Kim Jong Un es reelegido presidente de la Comisión de Asuntos de Estado
En una sesión de alto nivel de la Asamblea Suprema del Pueblo, Kim Jong Un ha sido reelegido como presidente de la Comisión de Asuntos de Estado de la República Popular Democrática de Corea. La decisión, anunciada por los medios oficiales, solidifica su estatus como el líder supremo con control absoluto sobre las políticas internas y externas del país.
La ratificación en este cargo, el más alto dentro del organigrama estatal, no es solo un trámite administrativo, sino una señal de la cohesión interna del Partido de los Trabajadores y el apoyo incondicional de las élites militares y políticas hacia su figura.
Como presidente de Asuntos de Estado, Kim mantiene la dirección suprema de todas las fuerzas armadas, un punto crítico dado el avance del programa nuclear y de misiles de la nación.
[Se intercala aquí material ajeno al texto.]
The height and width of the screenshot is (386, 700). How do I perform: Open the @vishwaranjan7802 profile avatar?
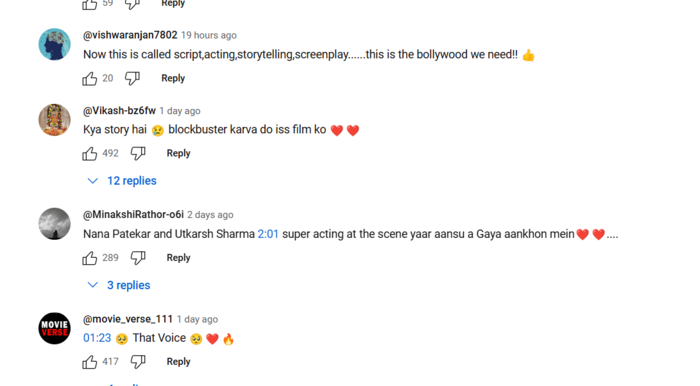pos(54,45)
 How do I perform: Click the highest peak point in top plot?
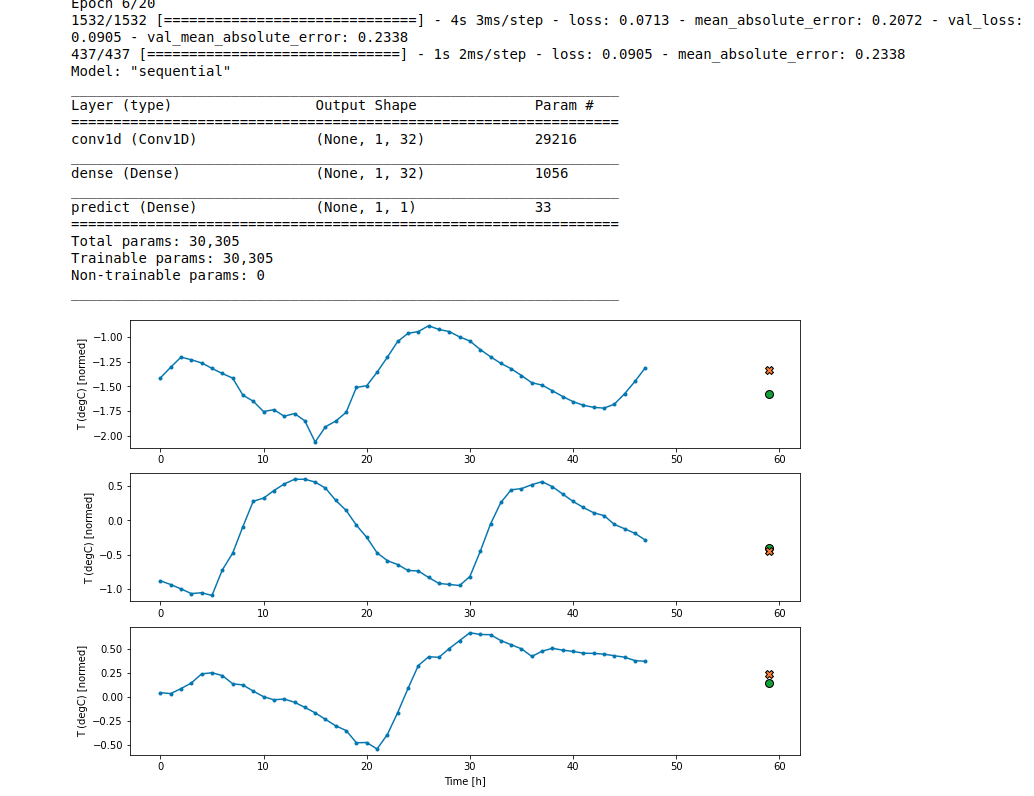tap(429, 326)
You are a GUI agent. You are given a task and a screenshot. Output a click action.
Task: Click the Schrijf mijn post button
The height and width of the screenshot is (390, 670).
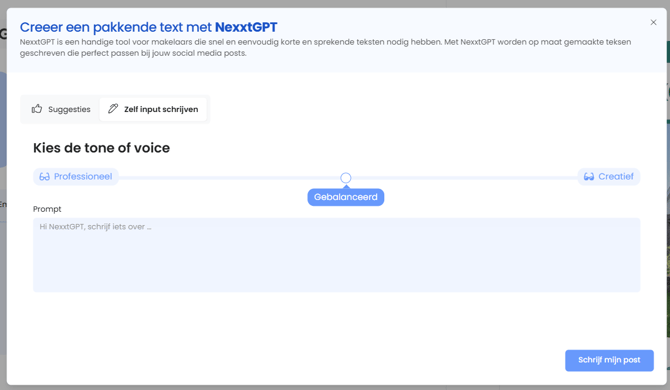(609, 361)
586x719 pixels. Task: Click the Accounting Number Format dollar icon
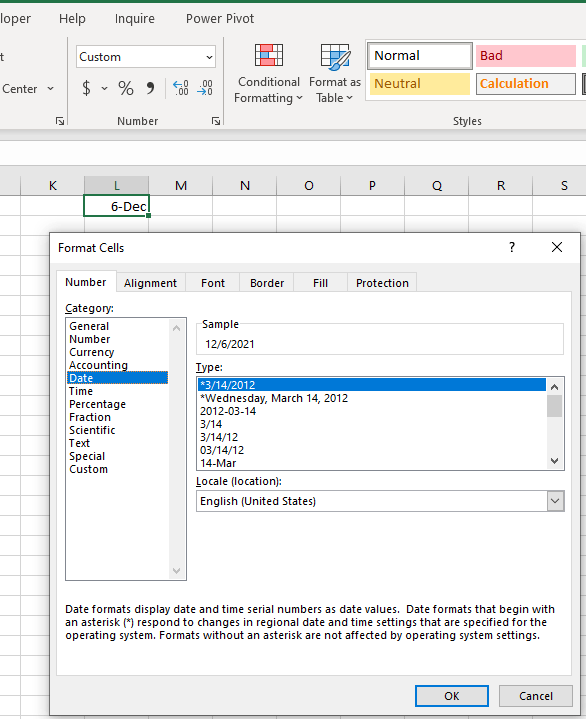pos(86,88)
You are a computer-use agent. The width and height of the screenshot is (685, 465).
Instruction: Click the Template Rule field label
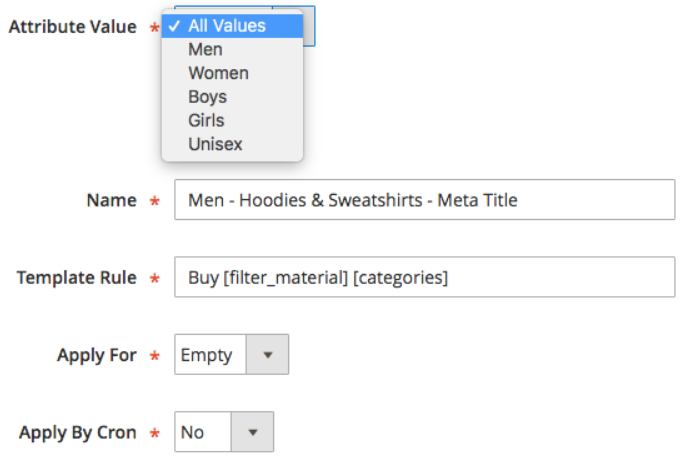pyautogui.click(x=76, y=277)
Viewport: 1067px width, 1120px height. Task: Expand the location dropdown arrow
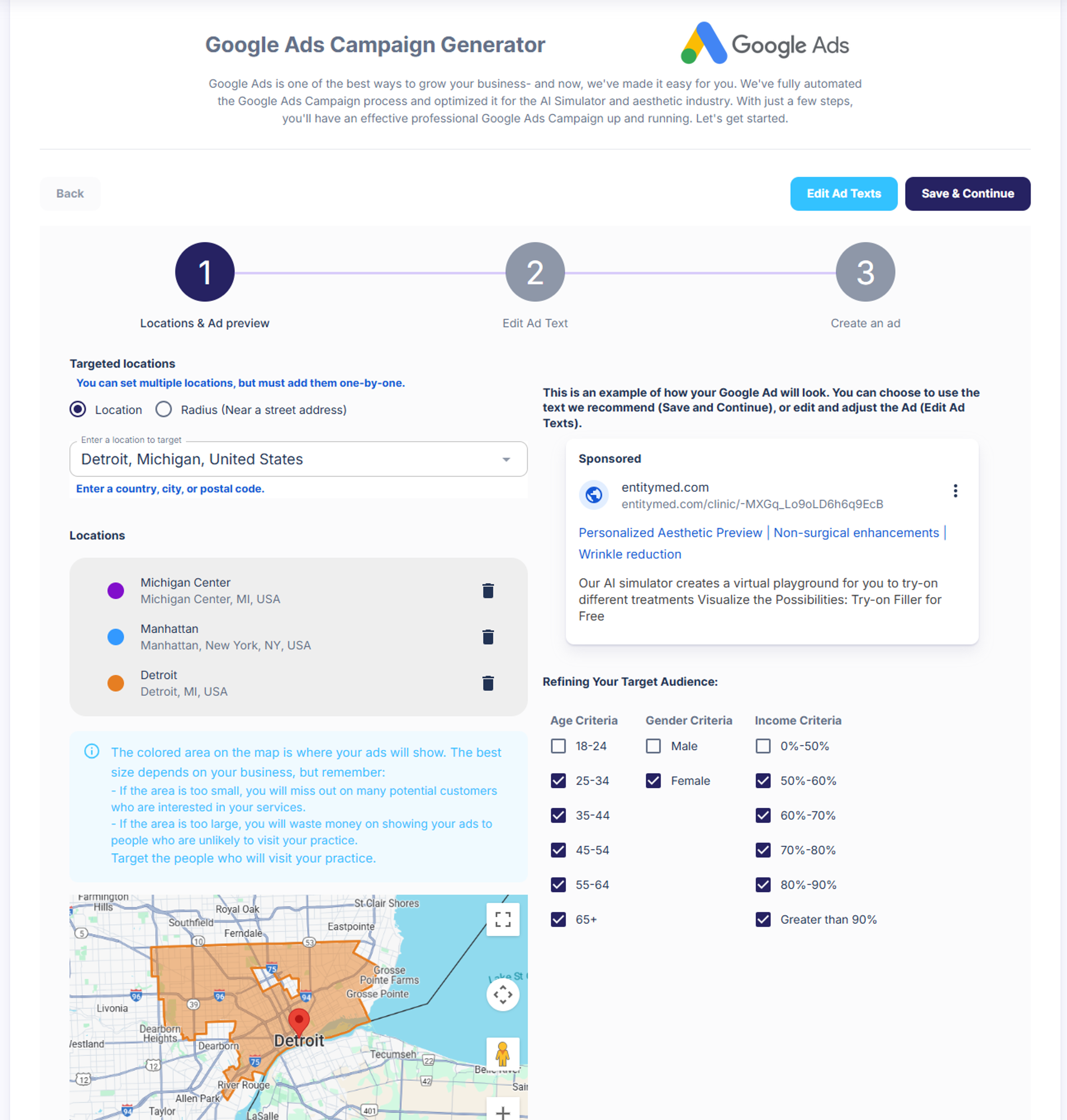506,459
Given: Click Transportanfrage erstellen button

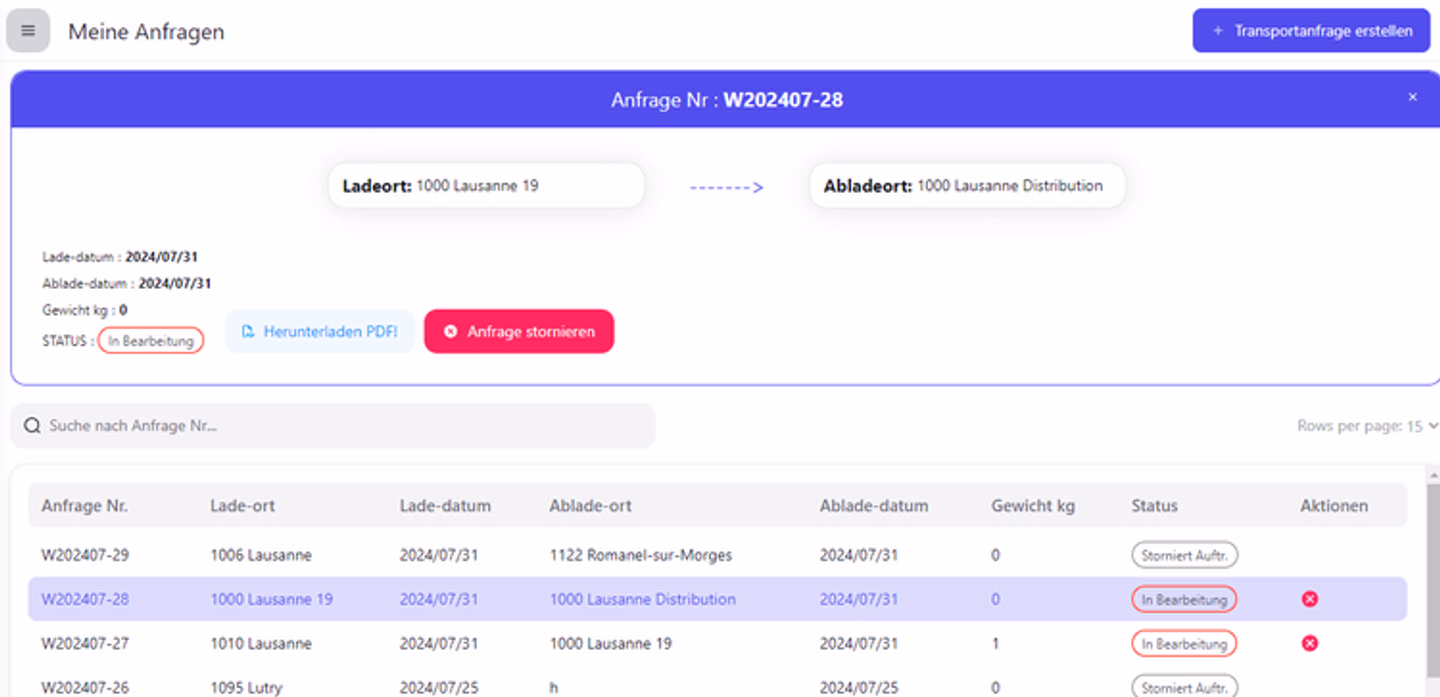Looking at the screenshot, I should (x=1310, y=31).
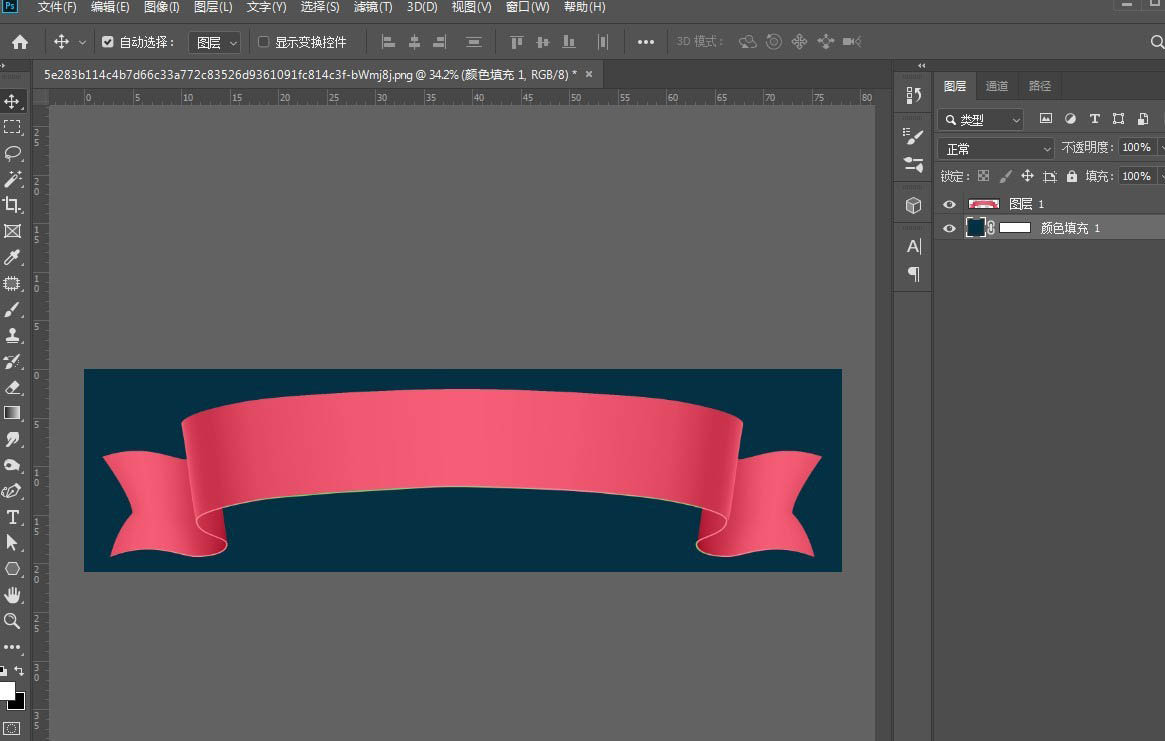This screenshot has width=1165, height=741.
Task: Open the 正常 blend mode dropdown
Action: coord(996,148)
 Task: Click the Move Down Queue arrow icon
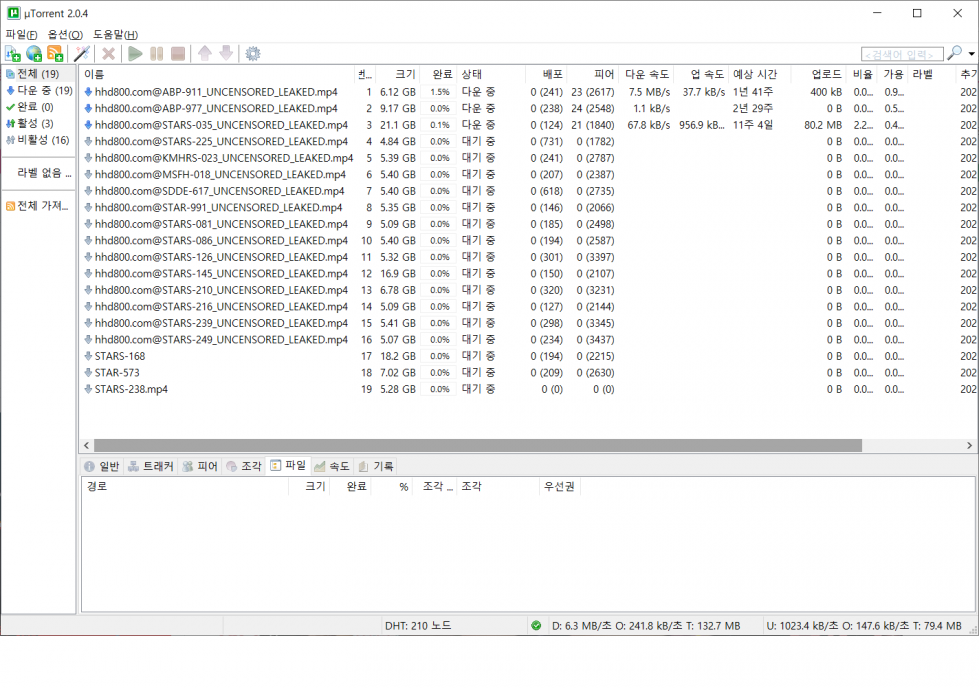[x=226, y=53]
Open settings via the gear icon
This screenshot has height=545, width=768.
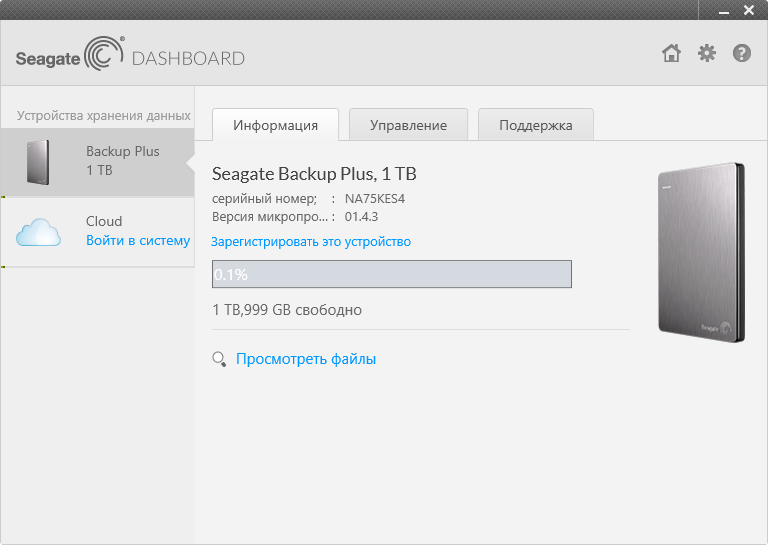point(706,53)
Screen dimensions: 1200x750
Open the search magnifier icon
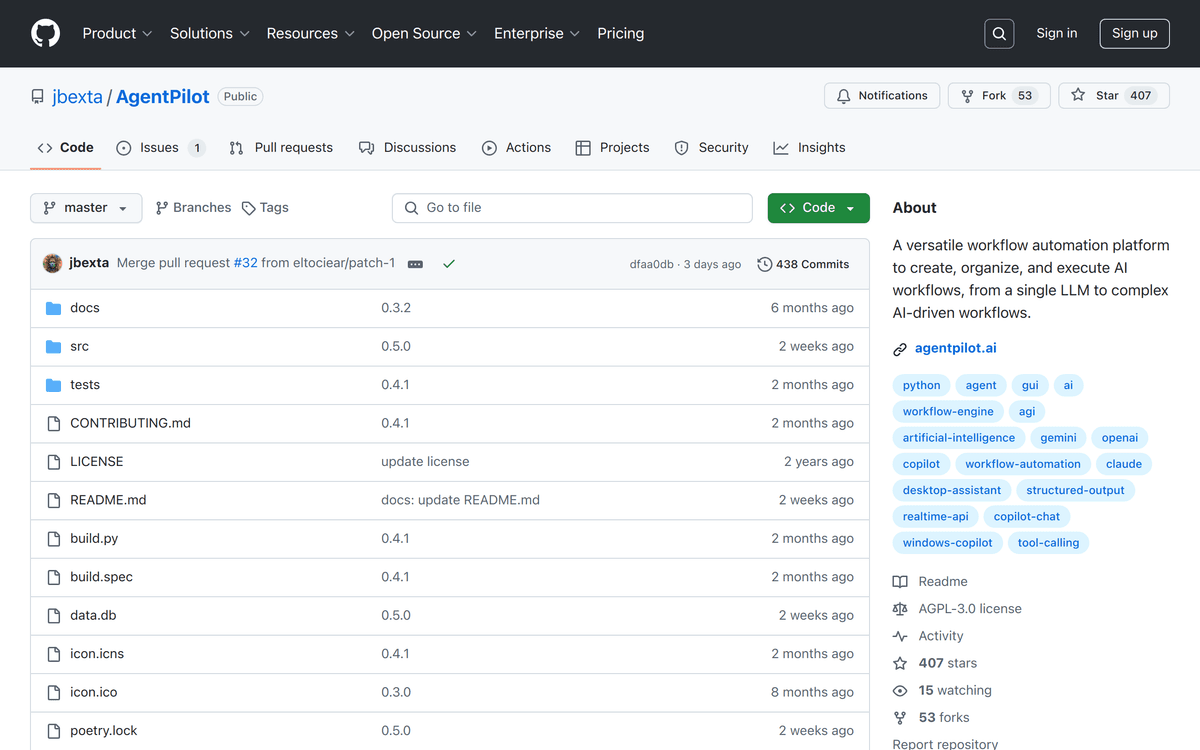[x=999, y=33]
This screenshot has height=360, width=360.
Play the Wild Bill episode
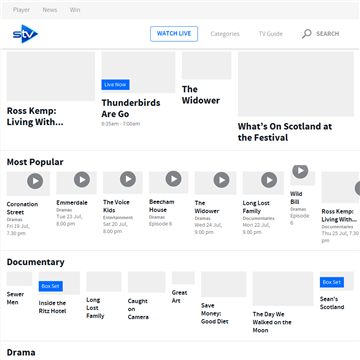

Este cargo le otorga la potestad de emitir decretos, nombrar o destituir a altos funcionarios y supervisar los tratados internacionales de mayor relevancia.
El proceso de reelección se llevó a cabo en un ambiente de fervor patriótico, donde se destacó la "sabiduría y liderazgo" de Kim para enfrentar las sanciones internacionales y fortalecer la economía nacional bajo la ideología de autosuficiencia.
Con este paso, el régimen de Pyongyang cierra filas en torno a su liderazgo, asegurando que la dirección del país permanezca bajo su mando directo de cara a los desafíos estratégicos de los próximos años.
Analistas internacionales coinciden en que este movimiento busca proyectar una imagen de estabilidad inquebrantable hacia el exterior, especialmente en momentos de fricción geopolítica con potencias occidentales.